なるほど、そのモチベーションが苦手な昼間の日差しの下で砂漠越えするに至ったのか。
「私も一理あると思うわ」
「キュリーさんも?」
「シンと私は始めてであったときに彼は前まではエジプトに住んでいたと言っていたわ。もしかしたら、シンのことを知っている人物がこの町に住んでいるかもしれない」
行きかう人々を眺める。この中にシンのことを知っている人がいるかもしれない。
「とりあえず、結社の迎えは明日には到着するわ。特に出発の期限は決めていないから十分に探索するといいわ」
「ありがとうな。いろいろやってもらって」
「別にいいのよ。私もシンについて知りたいと思うから」
「精力的ですねぇ。数日前まで敵同士だったんですよぉ。私たちって」
まぁ、敵対する3大魔術組織のそれぞれ属する俺たちが行動していると知れば誰もがおったまげるだろうな。

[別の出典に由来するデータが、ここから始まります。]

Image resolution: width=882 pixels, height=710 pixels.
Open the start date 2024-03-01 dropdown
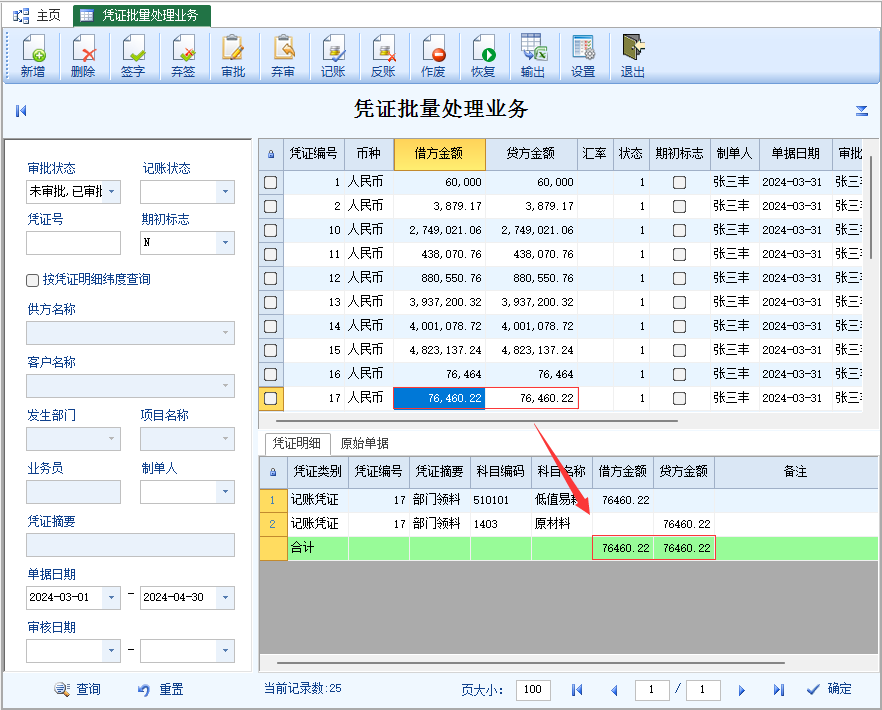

「お互いに教太に惹かれたってことでしょ?私は敵も味方も受け入れるあなたの器に惹かれただからあなたと共に行動している」
「私は神の法則に守られた力と教術のふたつを持ってる教太にすごく興味がありますぅ。だから、いっしょに行動しているだけですぅ」
俺とキュリー、俺とハンナの組み合わせだったら問題ないかもしれないけど、キュリーとハンナの組み合わせで力を合わせるかといわれた怪しいところだ。キュリーはイギリス魔術結社が古代魔術兵器を発動させることを反対しているだけであって決して他の組織に寝返ったわけじゃない。
「いがみ合いはやめろよ」
と俺が間に入るとふたりにらみ合いをやめる。
「私は教太と元で行動をするつもりよ。イム・ハンナもそれは同じでしょ?」
「そのつもりですぅ。ですので、ここは敵味方関係なく共に教太の持つシンの力を解明するために精進しようじゃないですかぁ」
と一旦内輪もめが解消したことにほっとする。
「では、早速ピラミッド周辺にある遺跡を散策しましょう。きっと、シンの力に関することが遺跡に」
とふらふらの足取りで日差しの下に出た瞬間、ハンナは倒れて動かなくなった。
「完全に暑さで倒れたわね」
「大丈夫か?ハンナ」
とハンナを日陰まで引きずって移動させる。